With tensions between the UK and Russia having escalated following Vladimir Putin's full-scale invasion of Ukraine on Thursday, we are reminded of the not-so-distant past when the old USSR took a special interest in our towns and cities.
Working for the Soviet Union in absolute secrecy, Cold War cartographers pieced together maps of UK towns and cities, including Glasgow, using data from a wide variety of sources.
In one Soviet map of Glasgow, printed in 1981 at a time when the nuclear threat was in danger of bubbling over, we gain an idea of the communist super power's intentions.
Just seeing Glasgow's streets and buildings detailed in the unfamiliar Cyrillic script on a USSR-funded artefact is enough to make your blood run cold.
Key transport hubs industrial targets and places of entertainment, such as Central Station, the Clyde shipyards and Hampden Park, are marked out in bold, while government and administrative facilities are also highlighted.

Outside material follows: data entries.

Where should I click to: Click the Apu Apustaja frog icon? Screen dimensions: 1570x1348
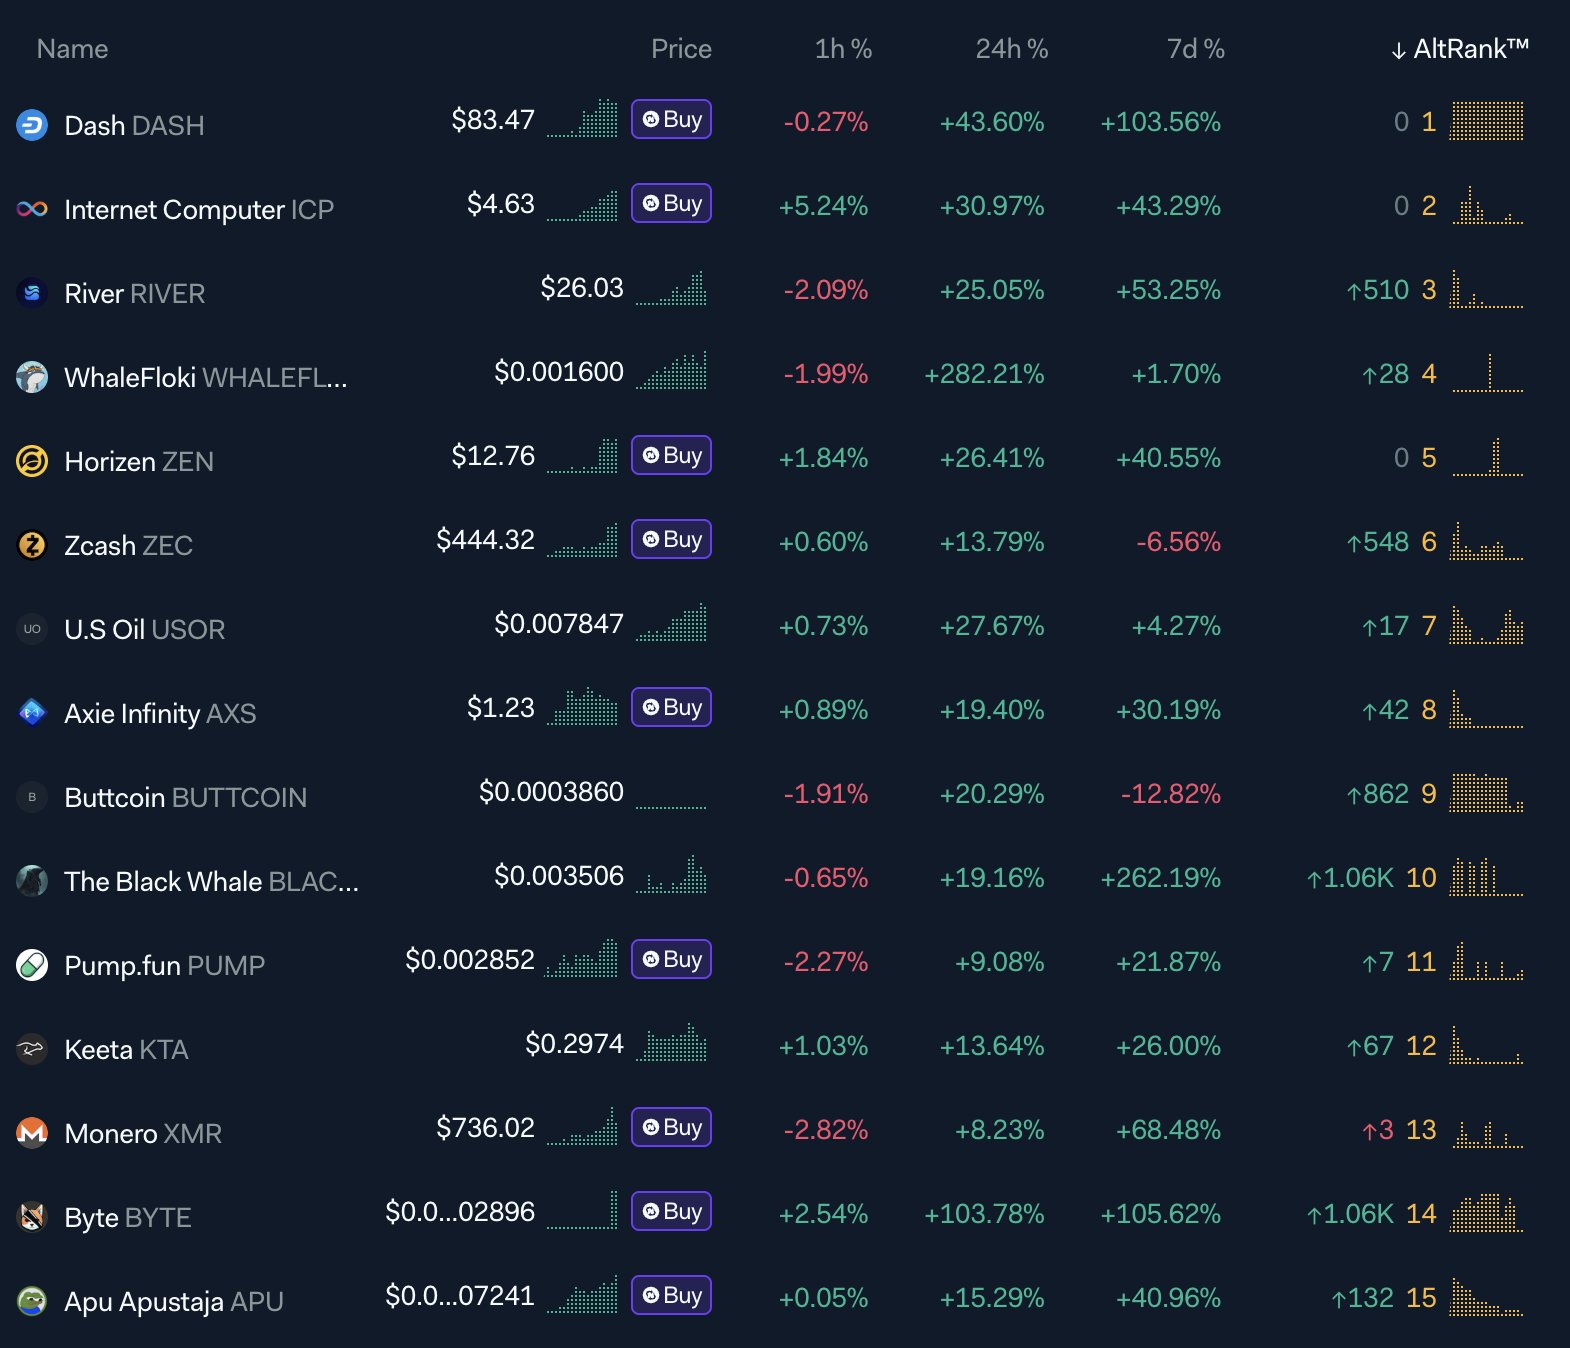click(32, 1301)
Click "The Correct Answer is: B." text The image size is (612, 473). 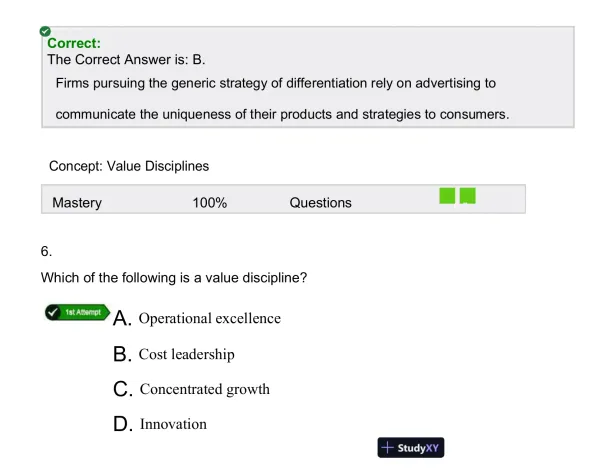pyautogui.click(x=126, y=61)

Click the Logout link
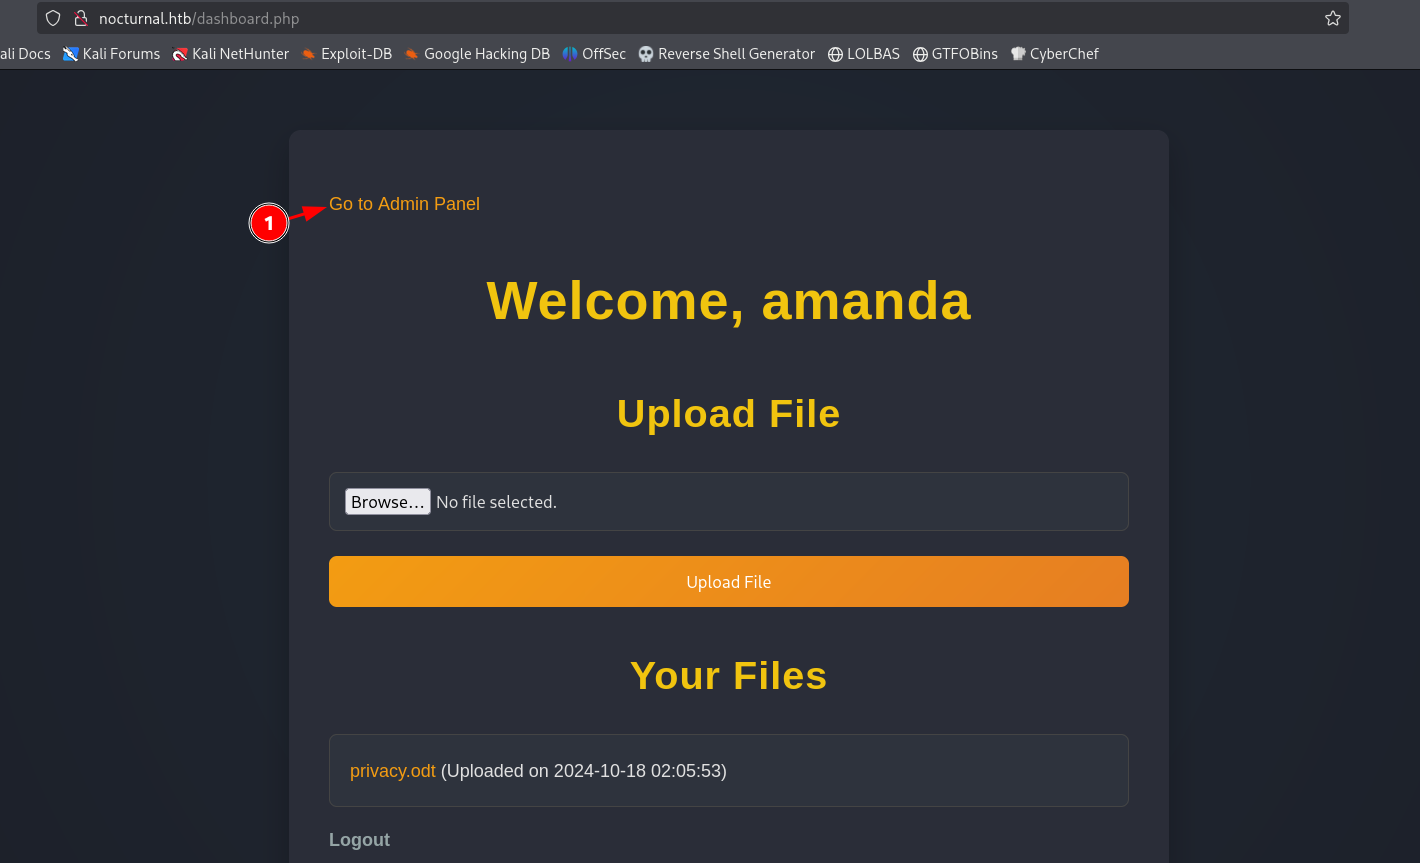(359, 840)
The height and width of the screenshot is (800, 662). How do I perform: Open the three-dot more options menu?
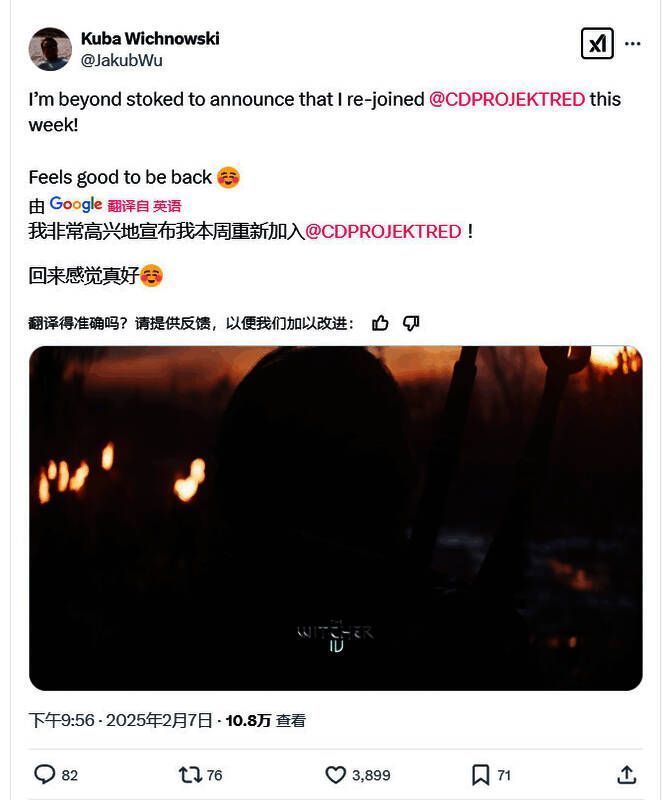(632, 43)
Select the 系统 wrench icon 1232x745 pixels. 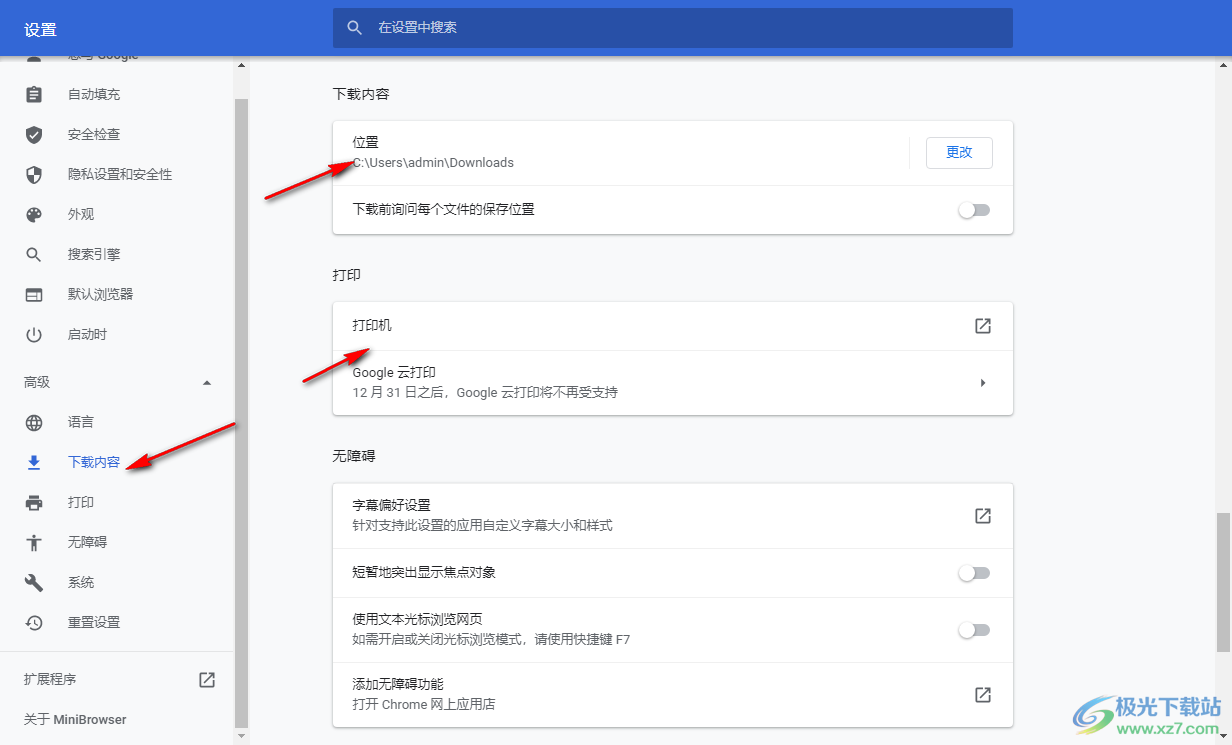[34, 581]
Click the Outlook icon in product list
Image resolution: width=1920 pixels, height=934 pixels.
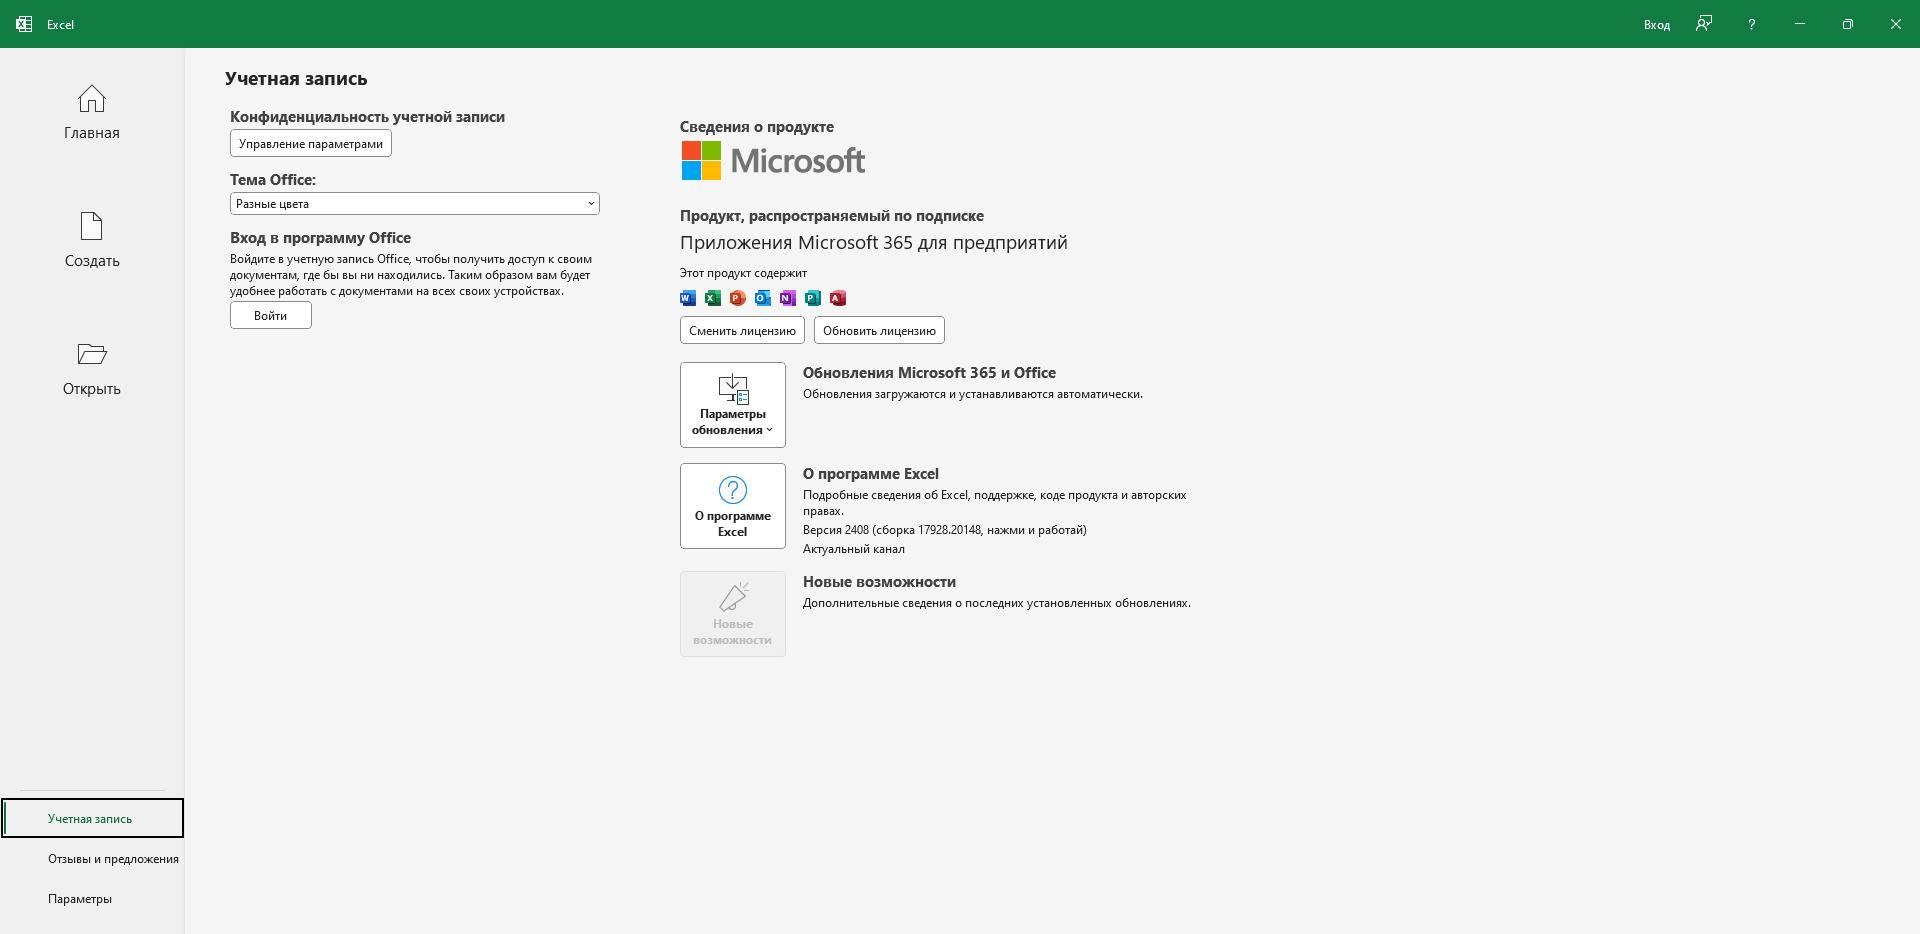763,298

Had the Cold War frozen further than it did, the maps would have proved invaluable to the USSR in conducting aerial bombing campaigns and for attacks by land and sea.
However, the maps, which were often far more detailed than Western equivalents of Soviet-occupied territories, weren't always wholly accurate.
They included major discrepancies, including streets and buildings that were no longer there or weren't yet constructed.
In some of the Glasgow maps, the St Enoch Railway Station - closed in 1966 and demolished a decade later - makes an appearance, while long-since vanished Victorian tenements in the Gorbals are also present.
Further down the Clyde, the Erskine Bridge, completed in 1971, appears alongside the ferry it replaced.
It seems the USSR were unaware that Edinburgh's second railway terminus, Princes Street Station, had been demolished in 1970, while on the Fife coast, the naval base at Rosyth appears to have been missed out altogether.
And in Neilston, East Renfrewshire, a defunct railway line is shown to have existed at the same time as the housing development built after it was lifted.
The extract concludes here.